# probleme lecture CD gravé



## vinze76 (8 Novembre 2010)

Bonjour, 

Je suis un petit nouveau dans le monde MAC (en fait, depuis samedi) ... Et je dois dire que je rencontre un petit problème. 

Le lecteur CD n'arrive pas à lire certains CD gravés (que ce soit musique ou photos).
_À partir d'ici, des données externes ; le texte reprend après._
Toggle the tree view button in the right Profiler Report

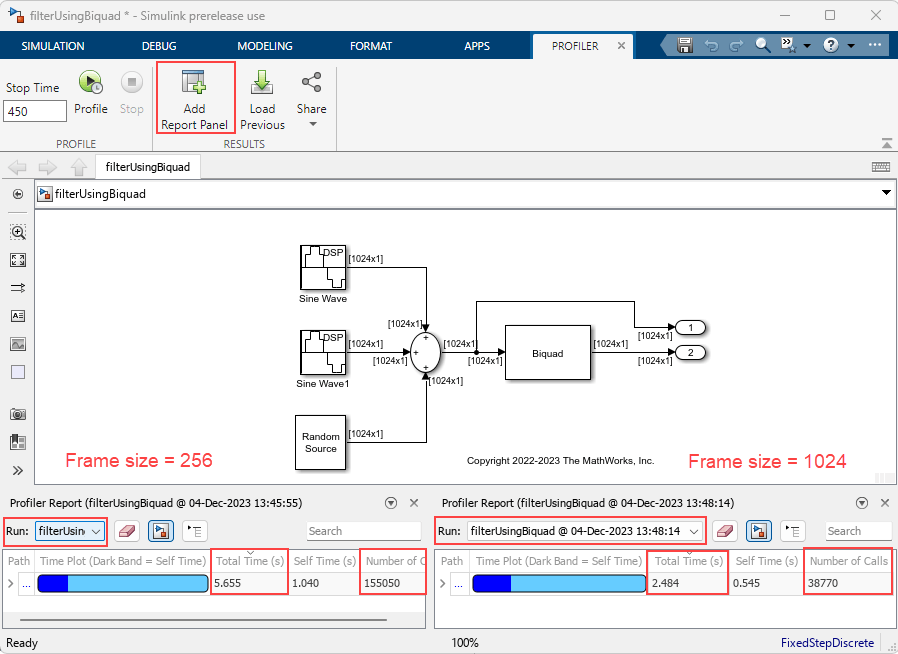tap(792, 531)
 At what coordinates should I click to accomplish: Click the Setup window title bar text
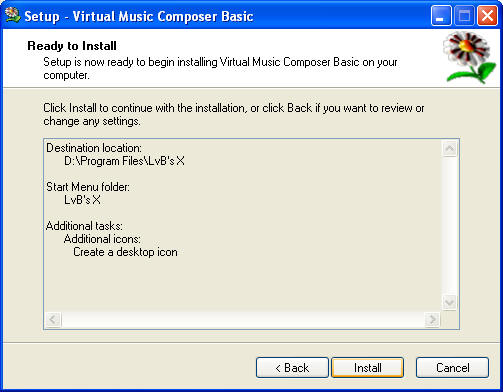tap(139, 16)
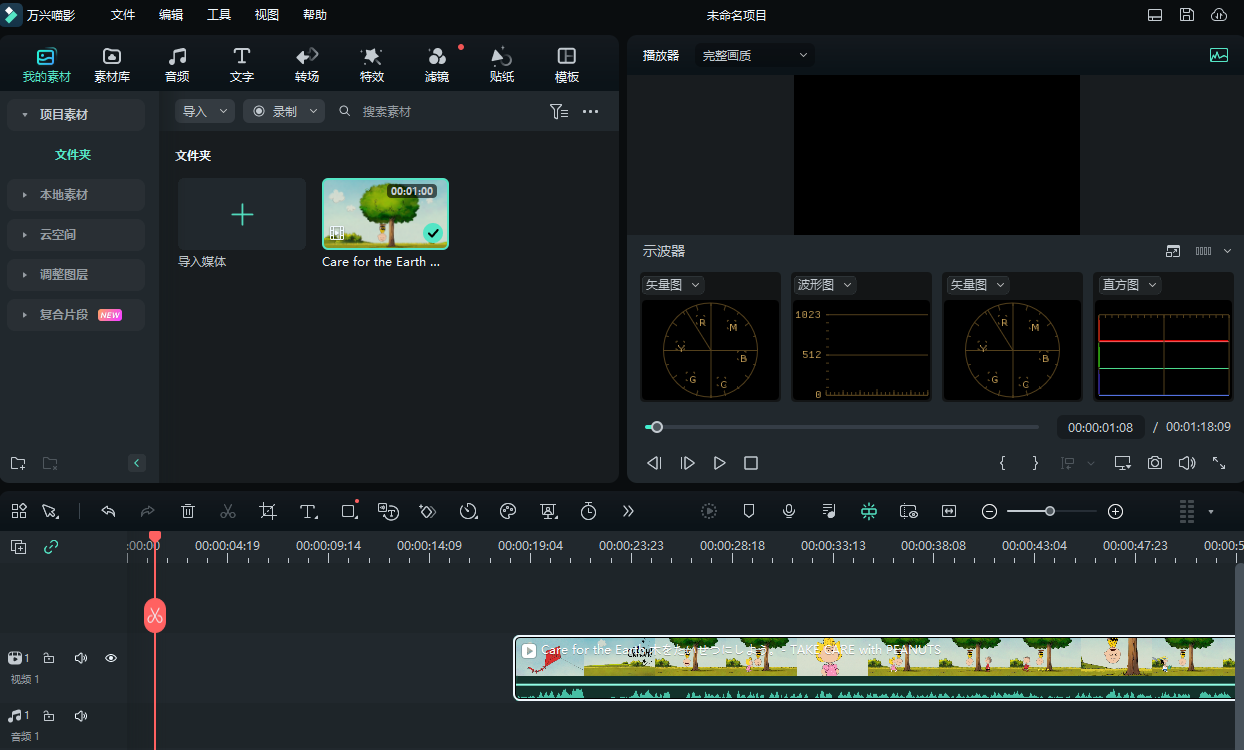This screenshot has height=750, width=1244.
Task: Click the snapshot camera icon in player
Action: [x=1155, y=463]
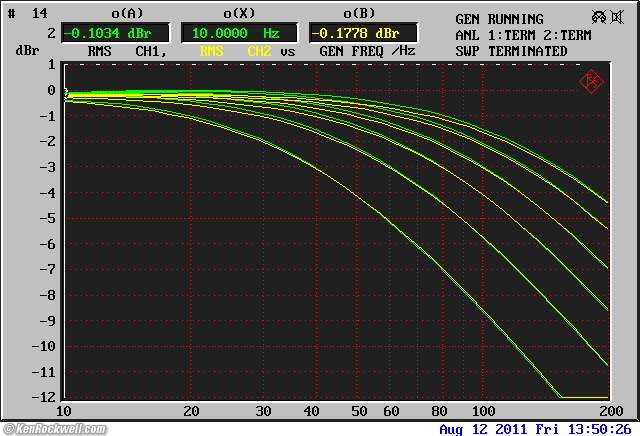Click the white cursor marker at graph left edge
The width and height of the screenshot is (640, 436).
pos(66,93)
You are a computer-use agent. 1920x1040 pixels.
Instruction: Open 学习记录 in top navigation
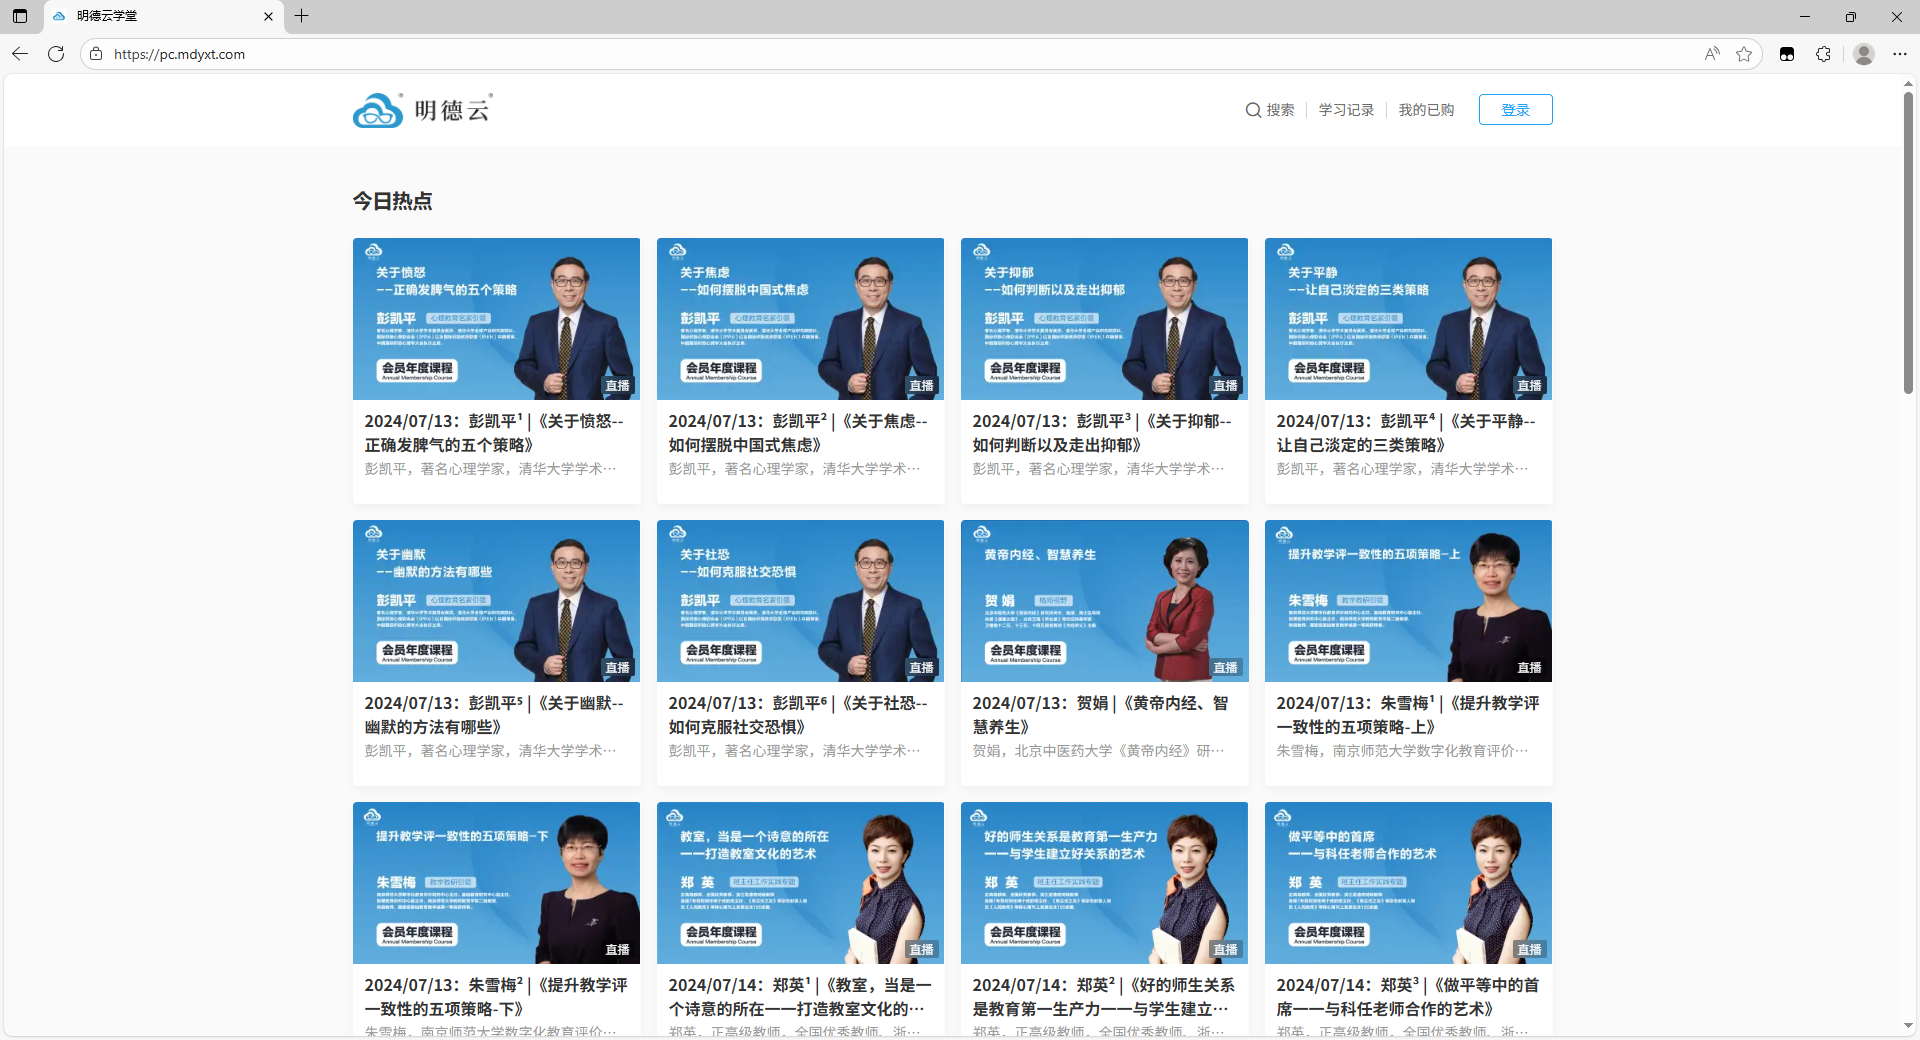pyautogui.click(x=1346, y=110)
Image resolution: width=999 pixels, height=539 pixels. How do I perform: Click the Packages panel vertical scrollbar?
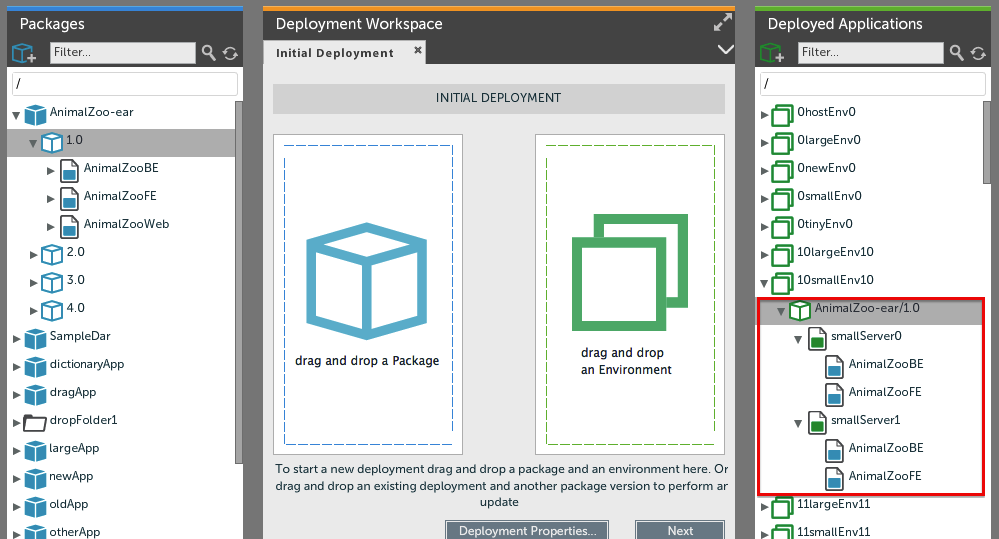click(x=238, y=280)
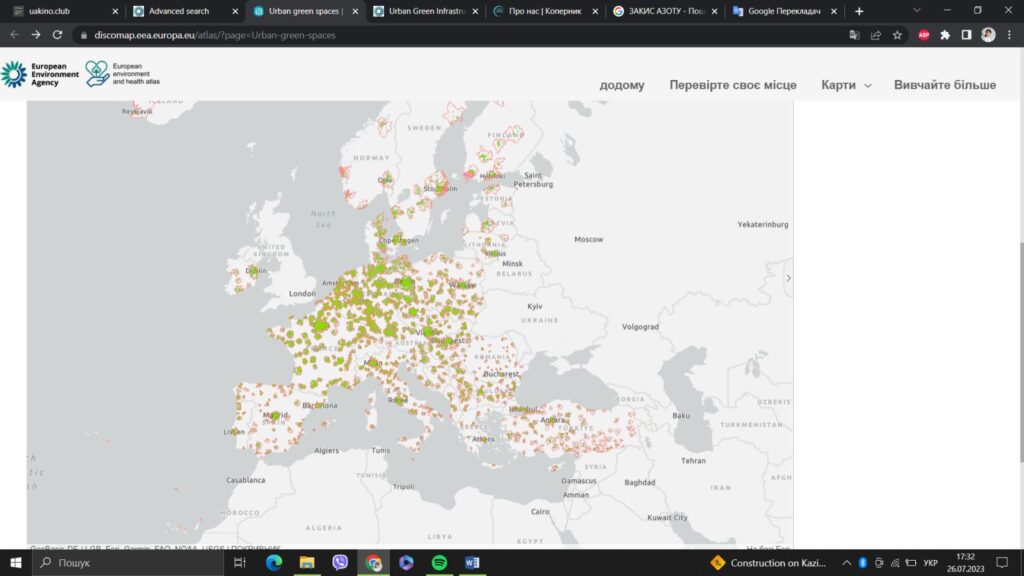Open the Chrome three-dot menu

1009,34
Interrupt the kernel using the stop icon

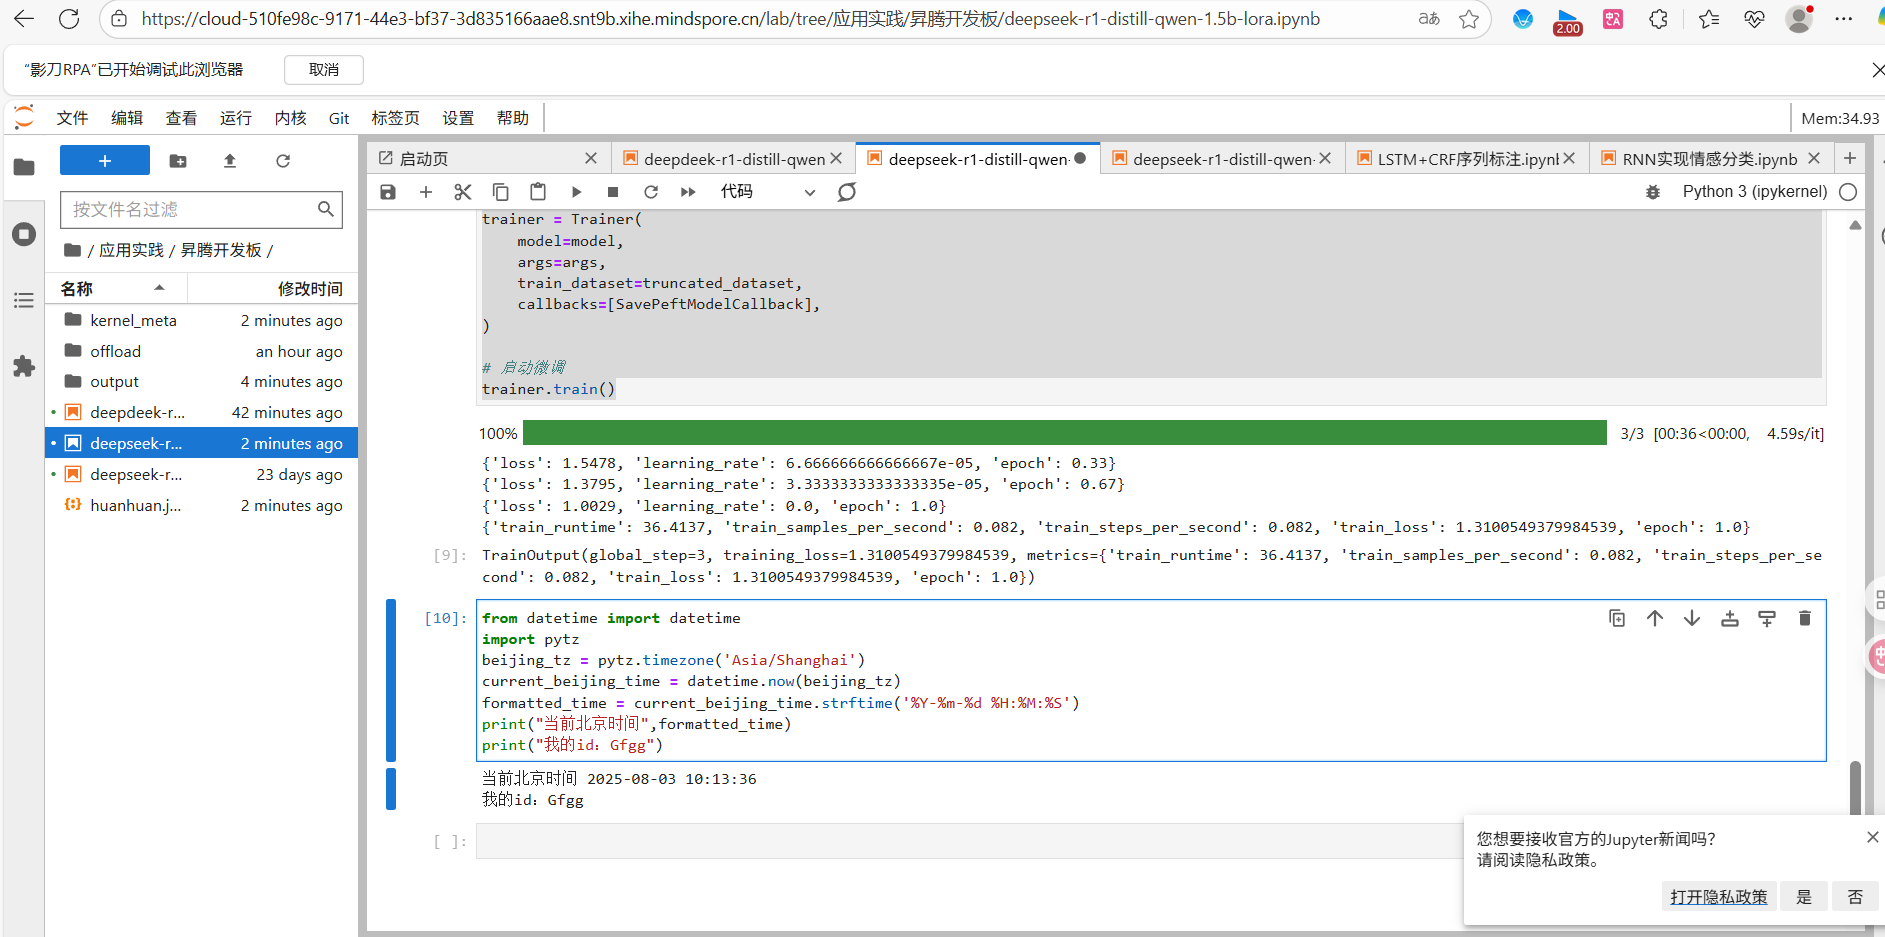pos(613,192)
Le CD n'est pas reconnu et je dois redémarrer mon Imac pour forcer l'éjection. 
Or ces CD arrivent à être lus par le PC de mes parents (PC premier prix Windows) 

Pour dépanner, je n'ai trouver qu'une solution : remettre le contenu de CD gravés sur le PC de mes parents, retransferer ces fichers sur clé USB pour les remettre sur mon Mac (le truc un peu galère quand même et ce n'est pas pour devoir faire ça que je suis passé chez Apple).

Comment peut s'expliquer cela :
Dysfonctionnement du lecteur CD de mon Mac ?
Fait récurrent en informatique : le CD gravé n'est pas un support fiable car risque de plantage sur certain lecteur ?
Autre raison ???

Merci d'avance pour votre aide


----------



## Pascal 77 (8 Novembre 2010)

Plusieurs raisons possibles :

- Mésentente entre le type de CD utilisé et le lecteur du Mac (le plus fréquent)
- fatigue du lecteur du Mac (les "mange disques" sont plus fragiles que les lecteurs à tiroir de ce point de vue)
- CD gravé sur un graveur de DVD autre que celui du Mac (problème de parallaxe différente entre les deux, la gravure de CD par un graveur de DVD est souvent délicate de ce point de vue car le faisceau du graveur est beaucoup plus fin que celui d'un graveur de CD, et un autre graveur pourra chercher la piste un peu trop à droite ou un peu trop à gauche, et pourra ne pas la trouver).

Mon conseil : si tu le peux, pour graver les CD, utilise de préférence un graveur de CD, moi, c'est ce que je fais depuis que je me suis aperçu qu'à la longue, beaucoup de CD gravés via un graveur de DVD ont tendance à devenir illisibles avec le temps !


----------



## vinze76 (8 Novembre 2010)

Merci pour ton retour 



Pascal 77 a dit:


> Plusieurs raisons possibles :
> 
> - Mésentente entre le type de CD utilisé et le lecteur du Mac (le plus fréquent


 
Des CD de la même marque fonctionnent et d'autres non. 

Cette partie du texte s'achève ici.